Abstract:
A peak detecting circuit includes apparatus wherein an analog input signal is applied to a pair of sample and hold circuit elements with the output of the two sample and hold circuits connected, respectively, to the two input terminals of a voltage level comparator. The output of the comparator changes phase when a peak value occurs in the input analog signal. The output of the comparator is then applied to the input of the phase change detector which, in turn, produces an output signal whenever the comparator indicates that a peak has occurred in the analog input signal.

Description:
BACKGROUND OF THE INVENTION 
     The present invention relates to signal responsive circuits. More particularly, it relates to a signal peak detector circuit. 
     In electronic measuring or control systems, it is often desirable or necessary to be able to detect when a peak value of a measured variable occurs. Heretofor, there have been a number of different schemes provided for detecting peak values of analog signals. In one form of such previous peak detector schemes, the peak detecting circuit is in the nature of an integrator. One of the disadvantages of this type of circuit is that integrators have a tendancy to drift. When means have been provided on such previous peak detector to overcome or compensate for the drift, the additional features, have, of necessity, added significant expense to the overall circuit. Further, it has been found that a switched or chopped input data signal could not be satisfactorily used with such previous peak detector circuits. 

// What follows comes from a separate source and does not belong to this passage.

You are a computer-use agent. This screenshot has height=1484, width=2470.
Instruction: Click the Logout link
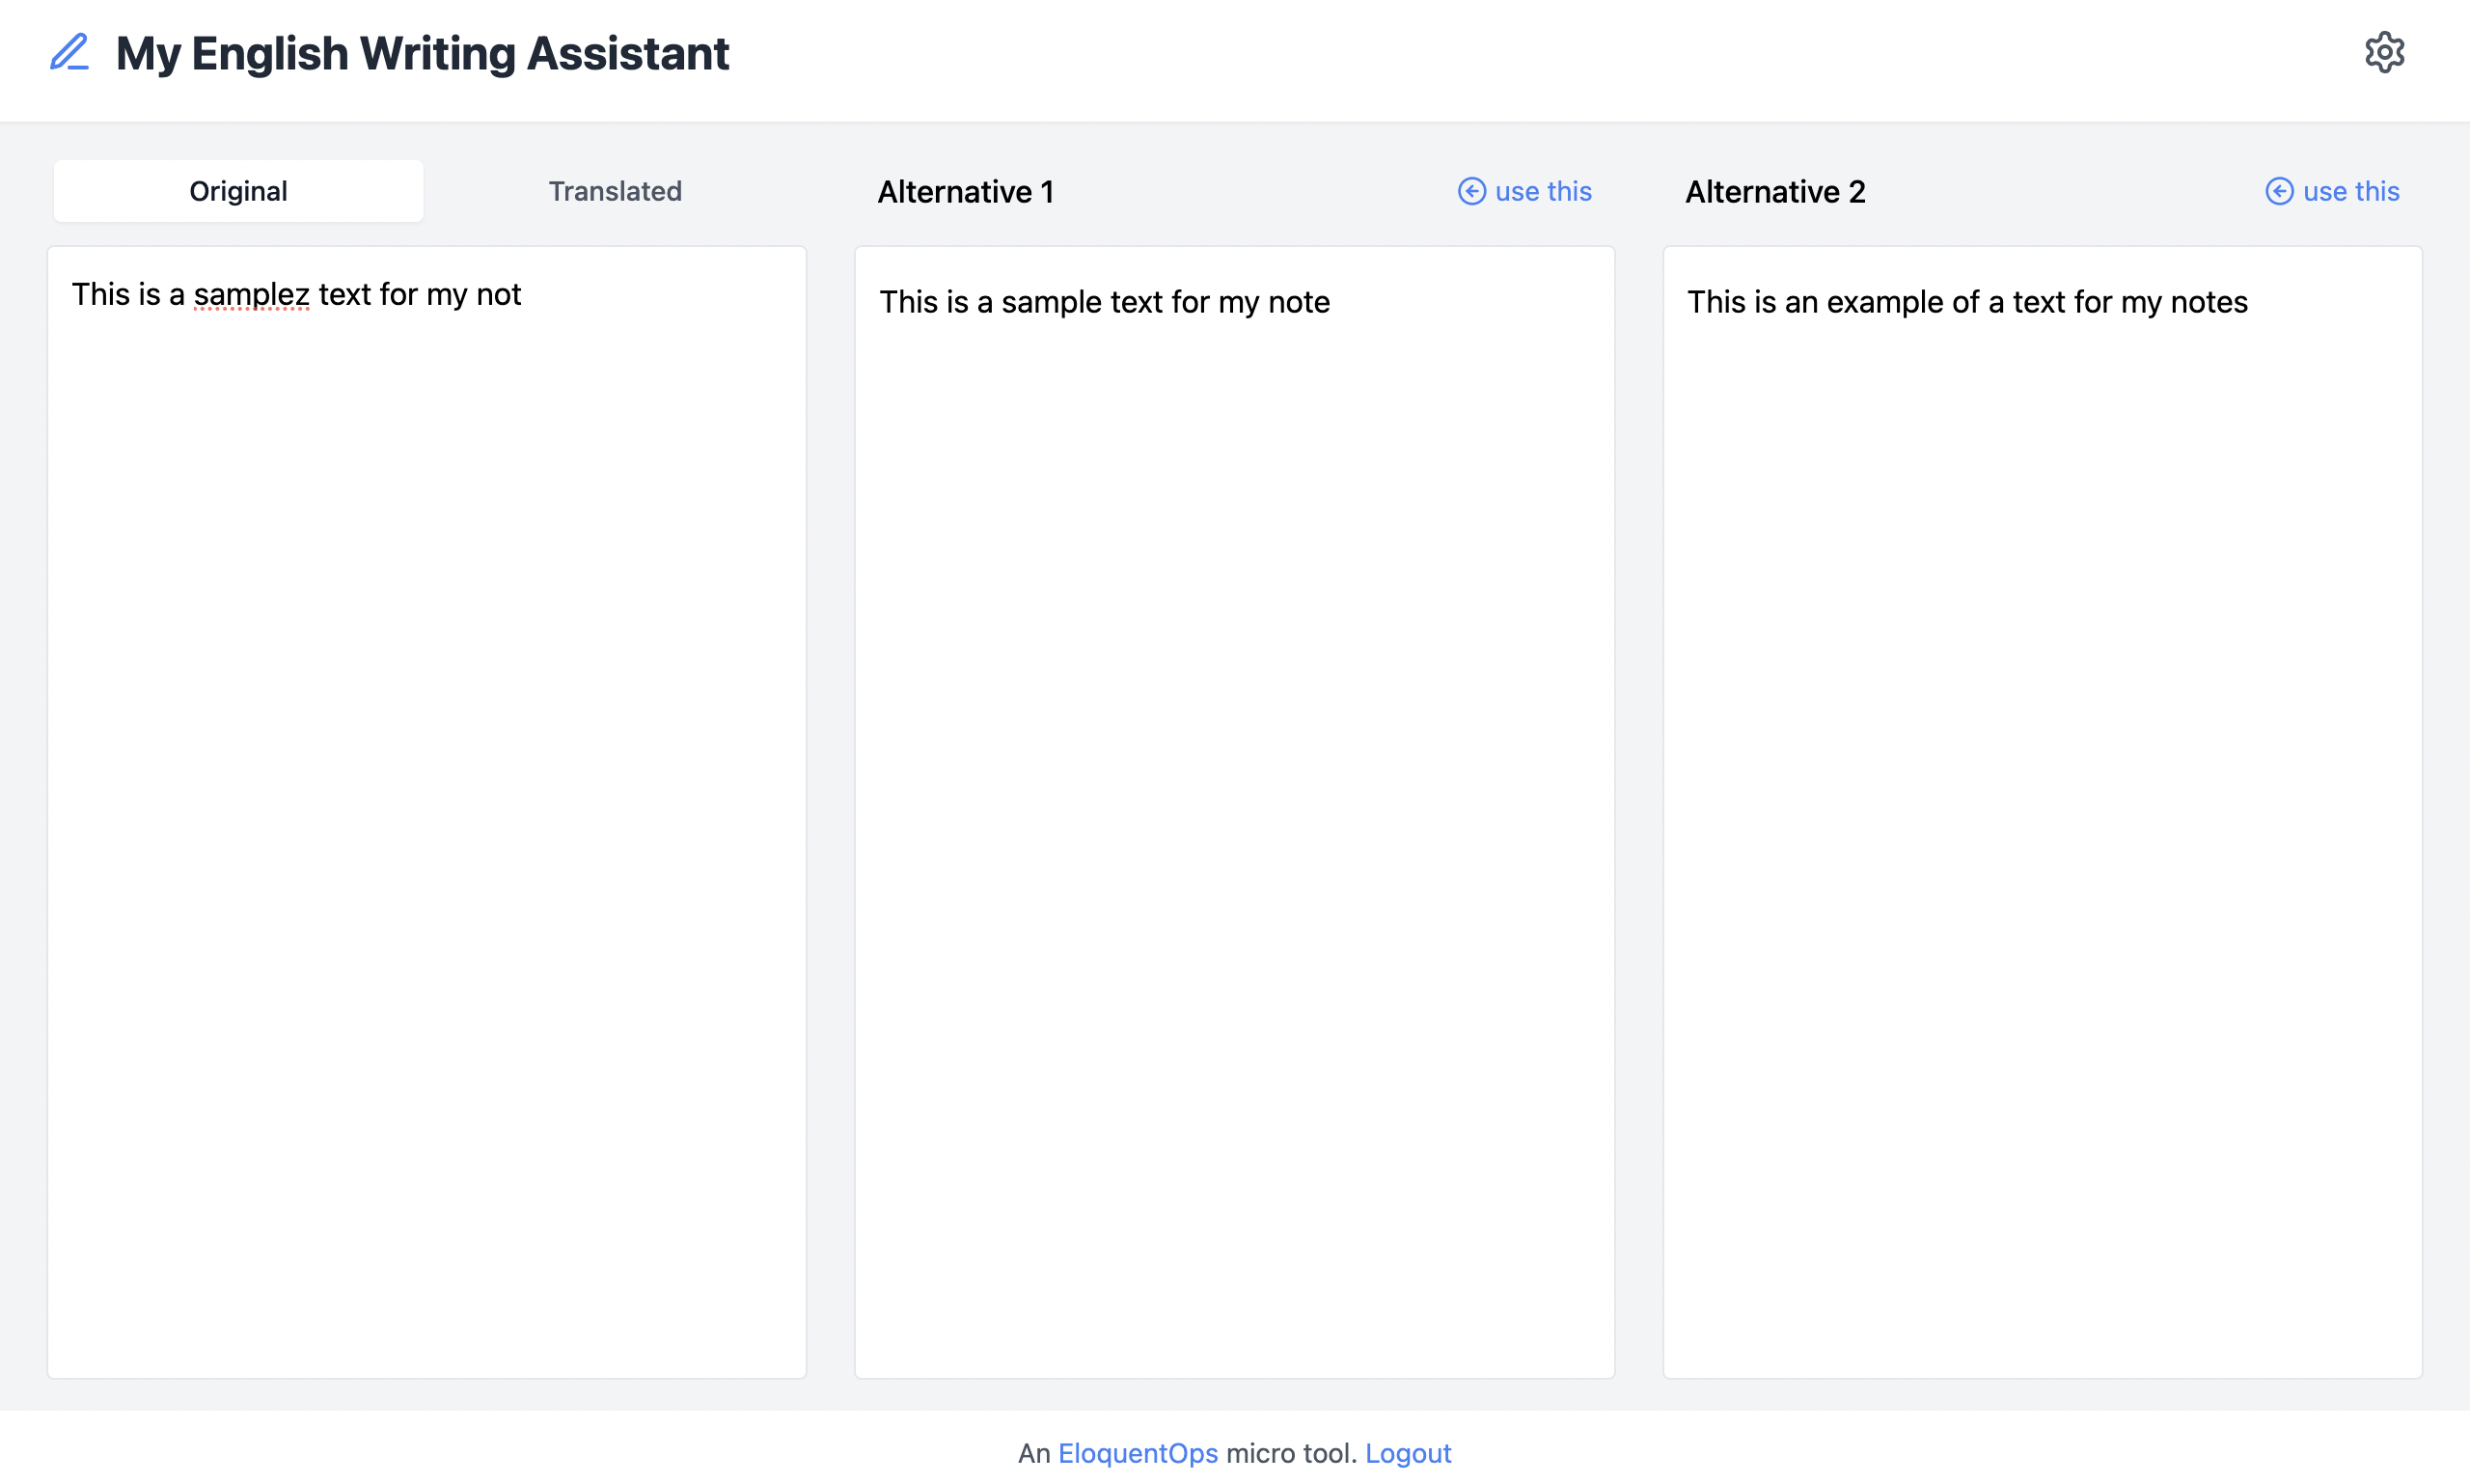click(1407, 1453)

     SUMMARY OF THE INVENTION 
     It is, accordingly, an object of the present invention to provide an improved peak detector which overcomes the deficiencies of the previous apparatus, which is relatively inexpensive to produce, is simple in construction in operation, and which may be used with either continuous or chopped analog input signals. 
     In accomplishing these and other objects, there has been provided in accordance with the present invention, an improved peak detecting circuit wherein an analog input signal is applied to a pair of sample and hold circuit elements with the output of the two sample and hold circuits connected, respectively, to the two input terminals of a voltage level comparator. The output of the comparator changes phase when a peak value occurs in the input analog signal. The output of the comparator is then applied to the input of the phase change detector which, in turn, produces an output signal whenever the comparator indicates that a peak has occurred in the analog input signal. 
    
    
     BRIEF DESCRIPTION OF THE DRAWINGS 
     A better understanding of the present invention may be had from the following detailed description when read in the light of the accompanying drawings in which: 
     FIG. 1 is a schematic block diagram of a peak detector circuit embodying the present invention; 
     FIG. 2 is a table of wave shapes representing signals at various points in the circuit shown in FIG. 1. 
    
    
     DETAILED DESCRIPTION 
     Referring now to the drawings in more detail, the peak detector shown in FIG. 1 includes an input terminal 2 connected to the input of a buffer amplifier 4. The output of the buffer amplifier 4 is connected to a junction 6. From the junction 6, there are two parallel paths for the output signal from the buffer amplifier. A first path includes a switch member 8 and a storage capacitor 10. The switch 8 is connected in series between the junction 6 and a first input terminal of a voltage level comparator 12. A lead 14 is connected between the switch 8 and the comparator 12. The capacitor 10 is connected between the lead 14 and ground. Similarly, the other path includes a switch member 16 connected between the junction 6 and a second input terminal of the comparator 12. A lead 18 is connected between the switch 16 and the comparator 12. A second storage capacitor 20 is connected between the lead 18 and ground. The output terminal of the comparator 12 is connected to one input terminal of a 2 terminal EXCLUSIVE OR gate 22. 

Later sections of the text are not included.